WRITTEN PROBLEM: Lay out the data between the lines holding "NAHLÁSIŤ (251, 281)" and "网上展厅 (514, 38)", inclusive, as a two-column CSV with the headers "prompt" and "target". Each row should hold one item's text and its answer, with each in a single quoted field and any line breaks replaced by spaces.

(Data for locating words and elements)
|---|
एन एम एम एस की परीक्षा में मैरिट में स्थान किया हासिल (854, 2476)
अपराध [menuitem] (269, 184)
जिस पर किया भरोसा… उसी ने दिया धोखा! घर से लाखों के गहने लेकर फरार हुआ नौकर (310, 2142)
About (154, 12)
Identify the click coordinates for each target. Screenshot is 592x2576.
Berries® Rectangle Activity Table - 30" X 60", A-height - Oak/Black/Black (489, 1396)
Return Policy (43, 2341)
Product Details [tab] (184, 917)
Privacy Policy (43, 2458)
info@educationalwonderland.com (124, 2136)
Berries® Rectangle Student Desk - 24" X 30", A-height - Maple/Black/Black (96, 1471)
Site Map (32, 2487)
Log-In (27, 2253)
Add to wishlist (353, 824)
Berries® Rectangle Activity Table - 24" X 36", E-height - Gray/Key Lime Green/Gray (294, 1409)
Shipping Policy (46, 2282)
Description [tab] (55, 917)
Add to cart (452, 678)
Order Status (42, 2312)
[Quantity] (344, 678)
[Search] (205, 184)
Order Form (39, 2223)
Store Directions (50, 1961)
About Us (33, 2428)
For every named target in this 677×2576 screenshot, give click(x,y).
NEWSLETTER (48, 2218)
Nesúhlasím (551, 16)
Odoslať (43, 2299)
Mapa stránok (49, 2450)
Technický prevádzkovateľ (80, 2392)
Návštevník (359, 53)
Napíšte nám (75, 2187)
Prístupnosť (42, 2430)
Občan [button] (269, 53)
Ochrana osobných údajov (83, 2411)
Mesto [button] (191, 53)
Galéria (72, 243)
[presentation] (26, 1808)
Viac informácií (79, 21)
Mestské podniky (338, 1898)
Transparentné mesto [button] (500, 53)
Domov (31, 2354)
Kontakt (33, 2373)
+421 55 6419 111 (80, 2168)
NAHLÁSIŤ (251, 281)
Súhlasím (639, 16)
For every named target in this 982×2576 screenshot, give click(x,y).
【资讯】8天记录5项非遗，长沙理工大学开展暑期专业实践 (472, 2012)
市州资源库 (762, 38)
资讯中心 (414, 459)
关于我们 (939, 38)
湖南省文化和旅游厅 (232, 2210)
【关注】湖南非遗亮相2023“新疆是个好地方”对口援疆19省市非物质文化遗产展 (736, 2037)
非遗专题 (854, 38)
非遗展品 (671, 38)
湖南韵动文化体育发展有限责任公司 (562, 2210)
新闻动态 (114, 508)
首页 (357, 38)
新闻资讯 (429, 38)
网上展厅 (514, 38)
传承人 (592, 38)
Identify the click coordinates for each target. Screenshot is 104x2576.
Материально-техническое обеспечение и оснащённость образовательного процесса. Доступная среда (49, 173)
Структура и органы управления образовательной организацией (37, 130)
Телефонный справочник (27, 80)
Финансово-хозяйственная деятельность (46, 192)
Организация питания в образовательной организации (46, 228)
|---|
OUTPUT:
prompt,target
"NAHLÁSIŤ","(251, 281)"
"Súhlasím","(639, 16)"
"For every named target in this 982×2576 screenshot, give click(x,y). 【资讯】8天记录5项非遗，长沙理工大学开展暑期专业实践","(472, 2012)"
"市州资源库","(762, 38)"
"资讯中心","(414, 459)"
"关于我们","(939, 38)"
"湖南省文化和旅游厅","(232, 2210)"
"【关注】湖南非遗亮相2023“新疆是个好地方”对口援疆19省市非物质文化遗产展","(736, 2037)"
"非遗专题","(854, 38)"
"非遗展品","(671, 38)"
"湖南韵动文化体育发展有限责任公司","(562, 2210)"
"新闻动态","(114, 508)"
"首页","(357, 38)"
"新闻资讯","(429, 38)"
"网上展厅","(514, 38)"